NOTE VI. RÉCIT OFFICIEL DE L'ARRESTATION DE FOUQUET, RÉDIGÉ PAR ORDRE DE COLBERT.

Aussitôt après l'arrestation de Fouquet (5 septembre 1661), Colbert, qui avait dirigé toute cette affaire, fit instituer une chambre de justice pour juger le surintendant et ses complices. Joseph Foucault, père de l'intendant dont on cite plus loin le journal, fut nommé greffier de ce tribunal. Il nous reste de lui un recueil des procès-verbaux sous le titre de Registres de la chambre de justice [86] . Il a fait précéder ces procès-verbaux d'un récit de l'arrestation de Fouquet rédigé d'après les documents officiels.
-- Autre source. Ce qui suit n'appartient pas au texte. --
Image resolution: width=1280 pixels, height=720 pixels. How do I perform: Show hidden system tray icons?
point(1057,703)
C'est une pièce d'une authenticité incontestable où l'on trouve des détails importants:

« Le bruit d'un voyage que le roi devait faire en Bretagne ayant longtemps couru sans que personne en pût conjecturer la cause, quoiqu'on en parlât fort diversement, Sa Majesté, partie de Fontainebleau le premier jour de septembre 1661, suivie de M. le Prince, de M. le duc de Beaufort, de MM. de Charost, de Villequier, de Saint-Aignan, de Villeroy et de peu d'autres seigneurs, prit la poste à Blois et se rendit trois jours après à Nantes.
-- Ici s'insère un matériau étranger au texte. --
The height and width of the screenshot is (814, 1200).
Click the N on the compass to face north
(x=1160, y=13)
« M. Fouquet [87] , lors surintendant des finances, et qui peu de jours auparavant avait disposé de sa charge de procureur général au parlement de Paris en faveur de M. de Harlay, maître des requêtes, partit un jour avant le roi en relais de carrosse qui avaient été disposés en divers lieux de sa marche. Mme sa femme et M. de Lyonne l'accompagnèrent jusques à Nantes, où il se rendit en même temps que Sa Majesté, bien qu'il fût travaillé d'une fièvre double tierce [88] .

« M. Le Tellier, secrétaire d'État, et M. Colbert, intendant des finances, firent ce voyage en même carrosse.
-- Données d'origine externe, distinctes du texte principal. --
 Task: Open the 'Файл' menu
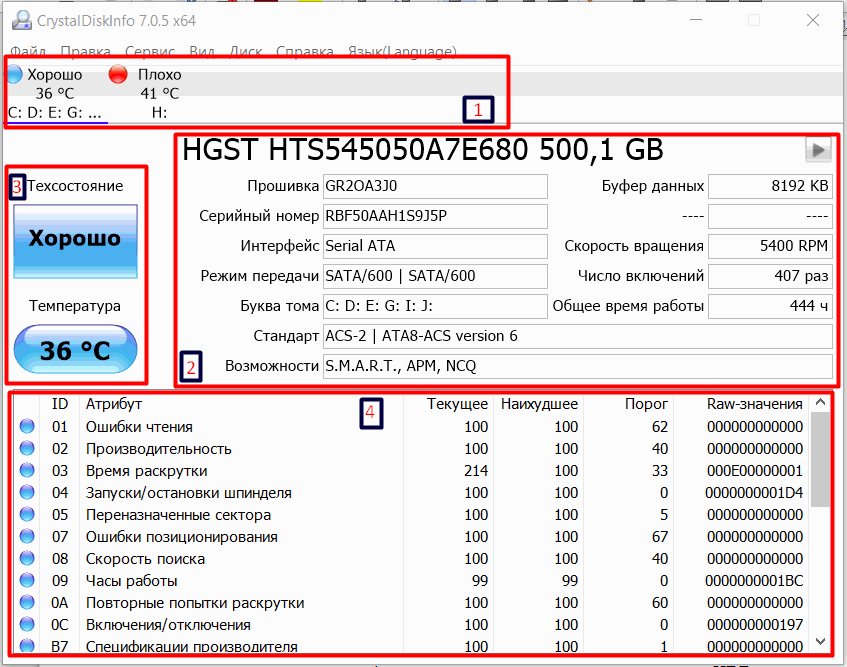pyautogui.click(x=28, y=52)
« La cour étant à Nantes, le roi assista aux états de Bretagne qui avaient été convoqués et dont M. Boucherat, maître des requêtes, était commissaire de la part de Sa Majesté. Toute la province était en suspens et l'on voulait faire appréhender au peuple quelque chose d'extraordinaire. Mais enfin on connut qu'il n'y avait rien à craindre que pour M. Fouquet que le roi fit arrêter, et comme cette résolution était importante et que Sa Majesté n'en voulait commettre l'exécution qu'à une personne de confiance, elle fit choix du sieur d'Artagnan, sous-lieutenant de la compagnie des mousquetaires, qu'elle manda le jeudi premier jour du mois de septembre pour lui prescrire les ordres qu'il avait à suivre. On le trouva dans le lit avec une grosse fièvre, nonobstant laquelle le roi lui fit commander de se rendre près de Sa Majesté en quelque état qu'il fût. Le sieur d'Artagnan ne put obéir à cet ordre qu'en se faisant porter dans la chambre du roi qui, le voyant en si mauvais état, ne lui dit autre chose, sinon que prenant une active confiance en sa fidélité, il avait jeté les yeux sur lui pour l'exécution d'une résolution qu'il lui aurait communiquée, s'il avait été en meilleur état; mais qu'il fallait remettre la partie à deux ou trois jours, pendant lesquels il lui recommanda d'avoir soin de sa santé.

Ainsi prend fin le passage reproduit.